◆ What to produce
Keep only the lines that hold the string "agent", filtering out the rest of the entries below.

(Saved data entries)
== Segment start ==

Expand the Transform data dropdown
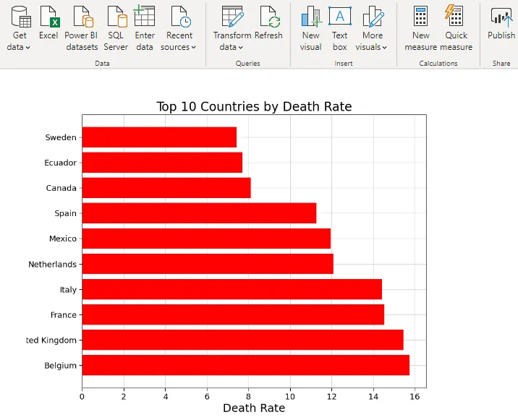The height and width of the screenshot is (420, 518). 232,47
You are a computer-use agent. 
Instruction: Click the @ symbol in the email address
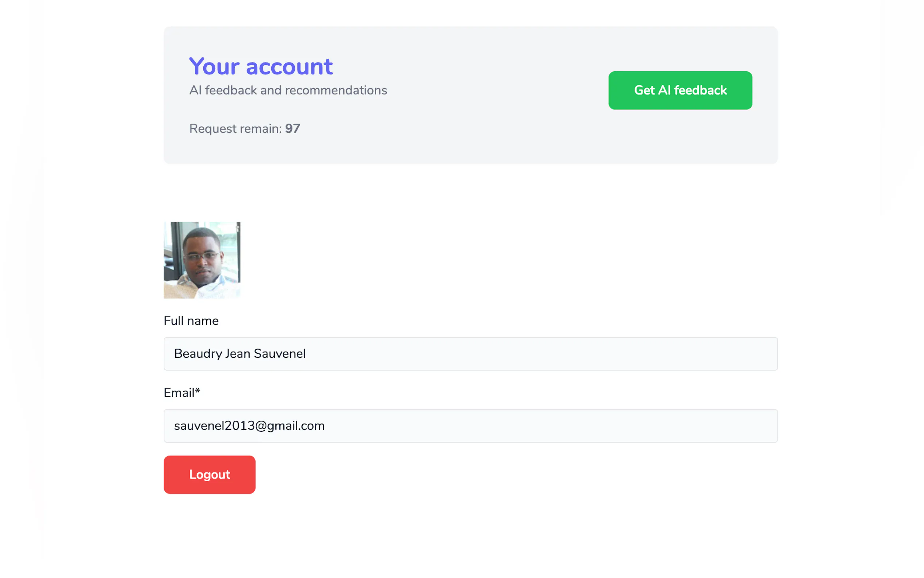coord(261,426)
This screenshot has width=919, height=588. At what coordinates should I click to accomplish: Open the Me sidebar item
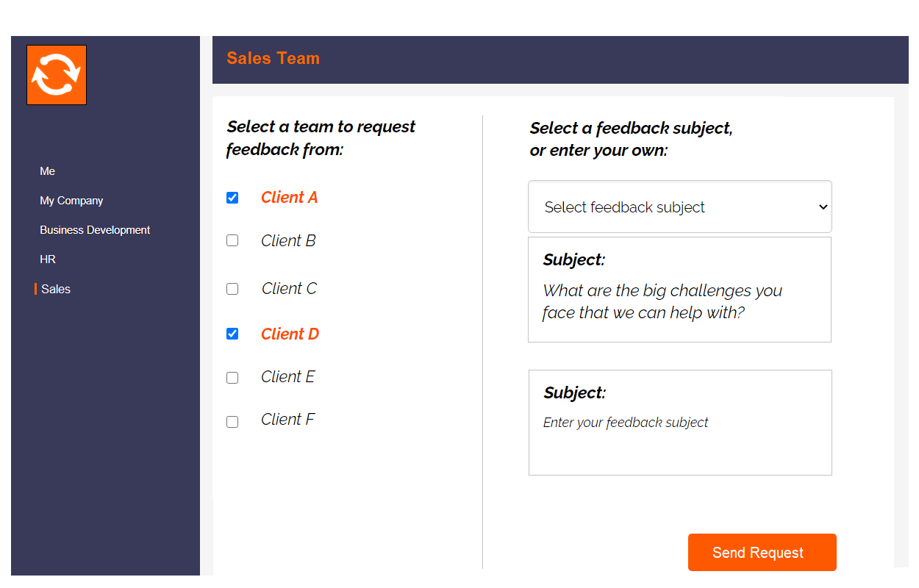point(48,171)
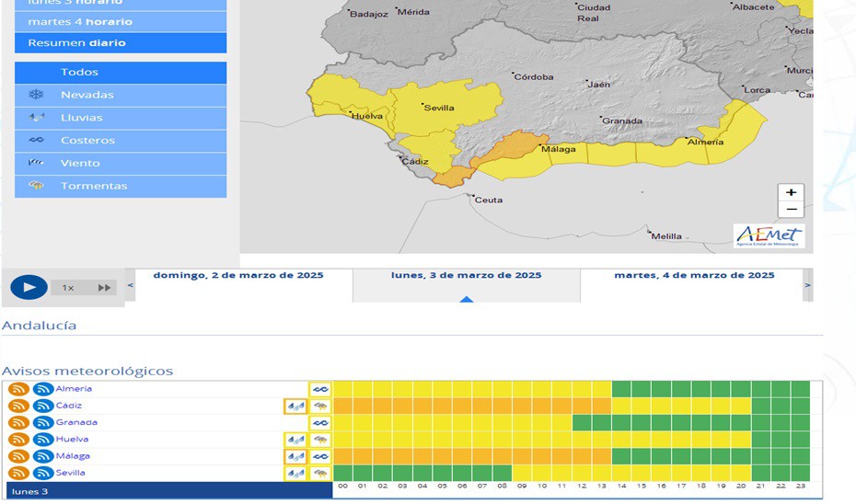
Task: Zoom out of the map with minus button
Action: click(791, 210)
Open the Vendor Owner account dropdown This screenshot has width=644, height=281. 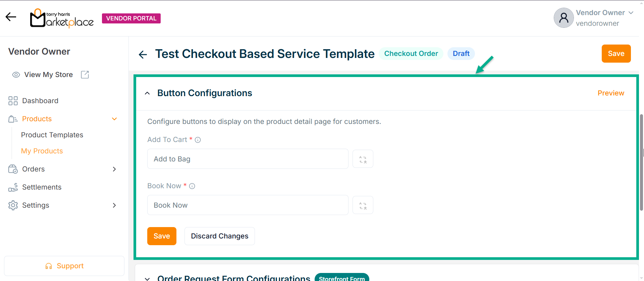[x=631, y=13]
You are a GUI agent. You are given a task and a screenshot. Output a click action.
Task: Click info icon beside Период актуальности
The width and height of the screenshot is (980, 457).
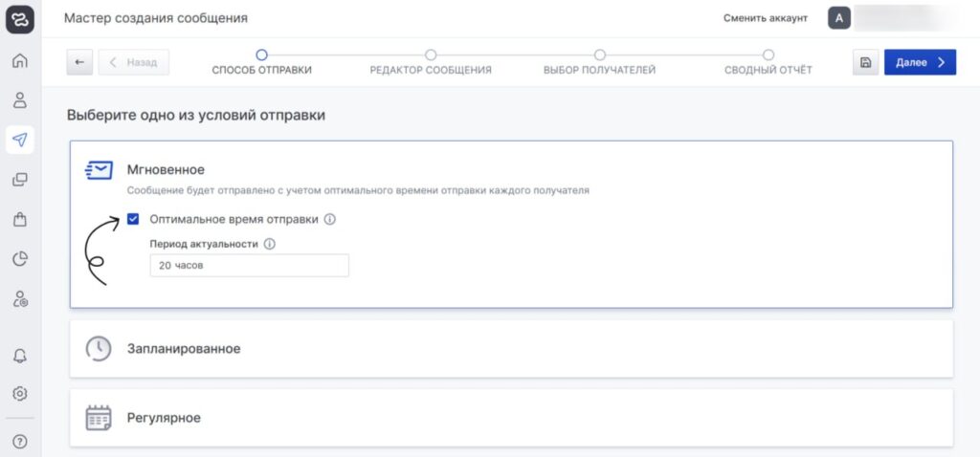(x=269, y=244)
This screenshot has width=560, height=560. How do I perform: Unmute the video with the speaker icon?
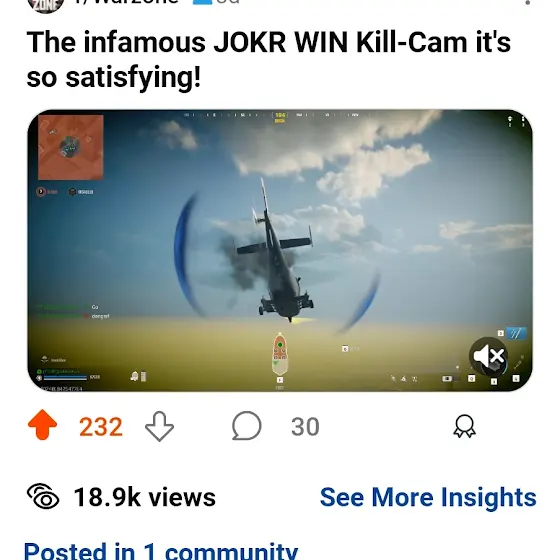point(488,356)
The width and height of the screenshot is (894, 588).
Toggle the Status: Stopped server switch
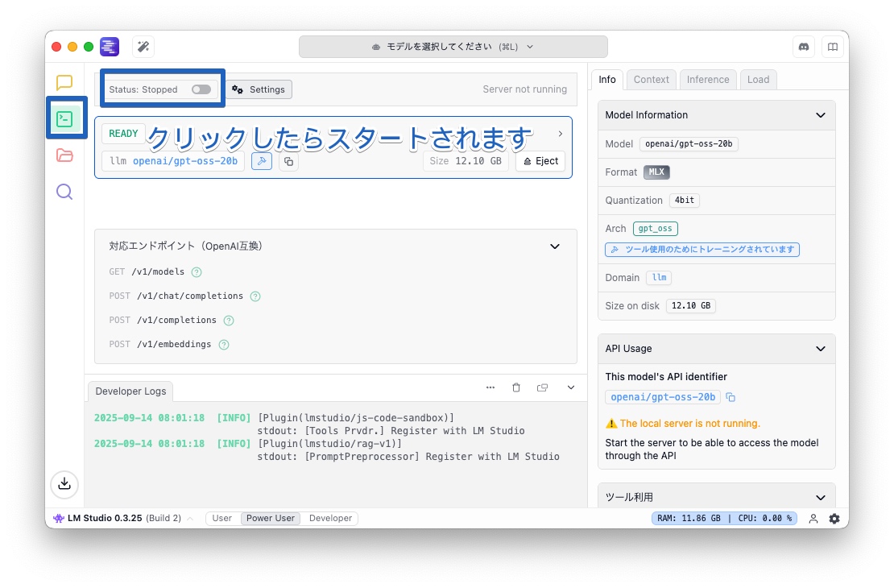[x=201, y=89]
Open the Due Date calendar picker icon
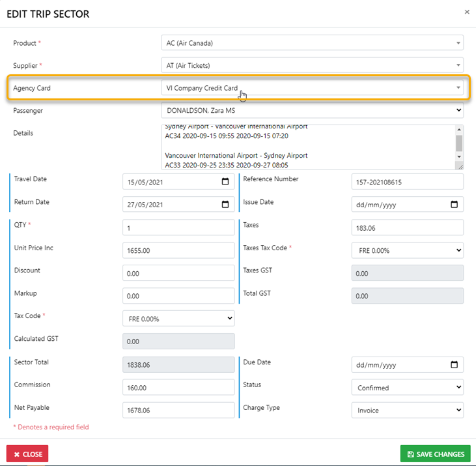The image size is (476, 466). [x=455, y=365]
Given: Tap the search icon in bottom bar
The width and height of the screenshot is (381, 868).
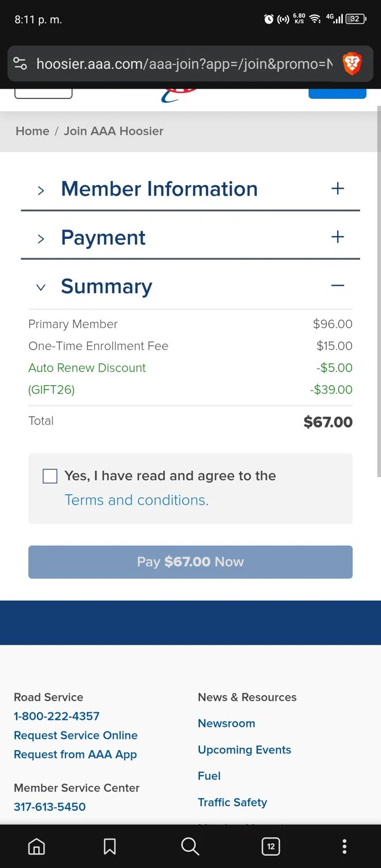Looking at the screenshot, I should pos(190,847).
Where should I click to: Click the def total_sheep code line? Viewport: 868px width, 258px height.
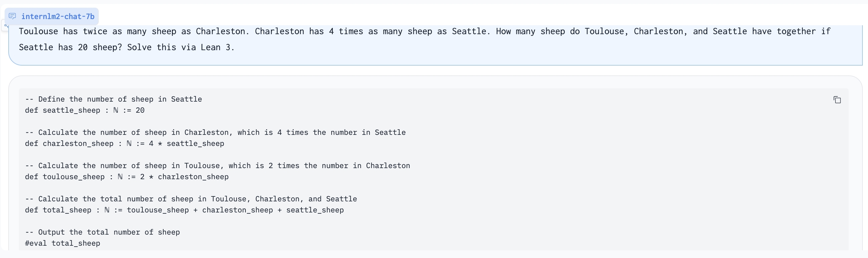click(x=184, y=210)
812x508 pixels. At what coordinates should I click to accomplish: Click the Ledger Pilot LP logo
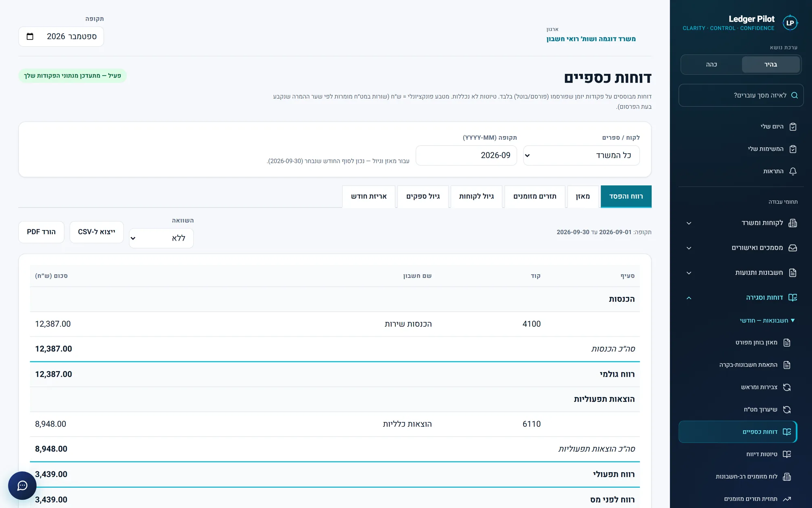pyautogui.click(x=790, y=23)
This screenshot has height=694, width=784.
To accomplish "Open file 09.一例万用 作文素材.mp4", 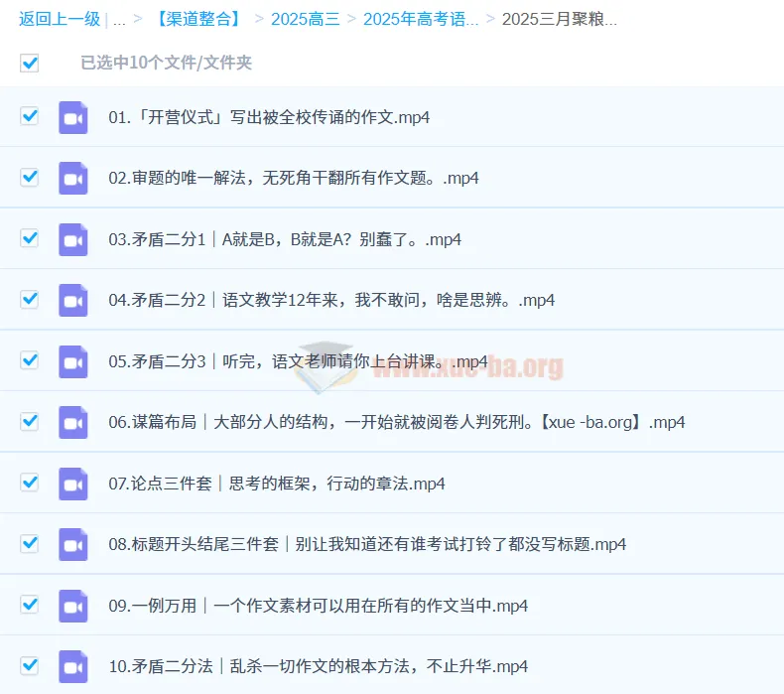I will click(318, 606).
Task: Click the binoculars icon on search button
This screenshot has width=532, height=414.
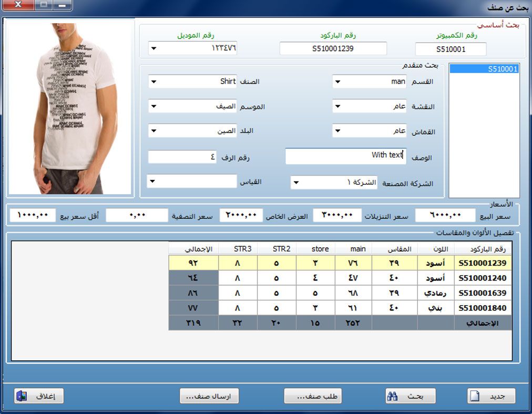Action: tap(391, 397)
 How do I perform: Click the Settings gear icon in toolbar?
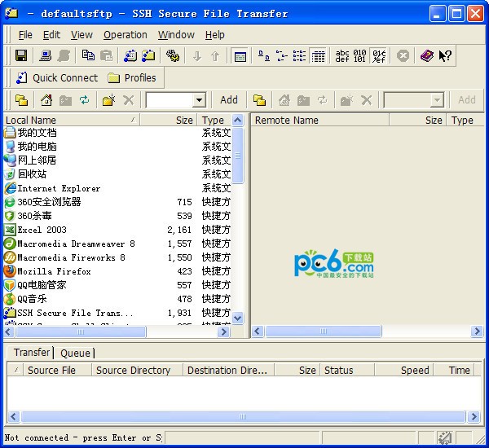[172, 55]
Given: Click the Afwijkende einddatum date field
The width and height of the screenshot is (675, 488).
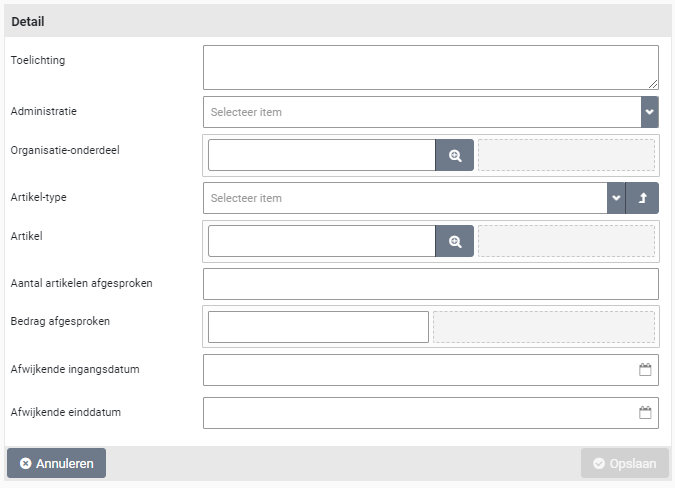Looking at the screenshot, I should pos(418,413).
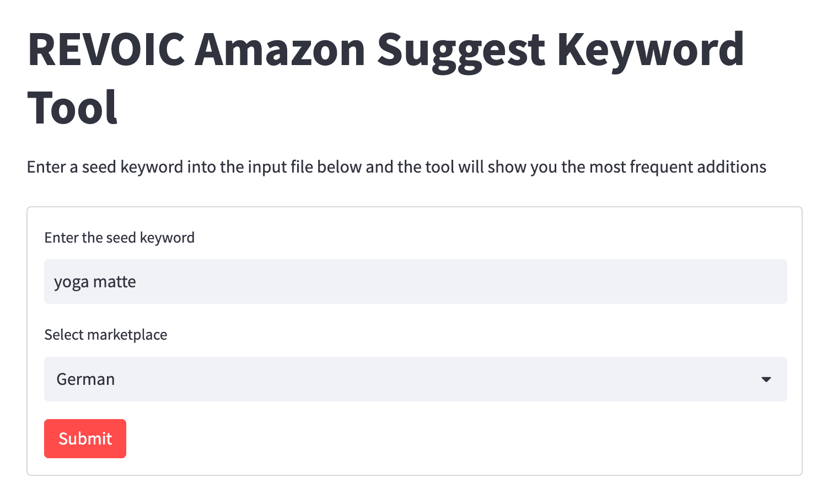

== Segment end ==

◆ Solved problem
You are a computer-use agent. 
You are a GUI agent. You are given a task and a screenshot. Output a click action.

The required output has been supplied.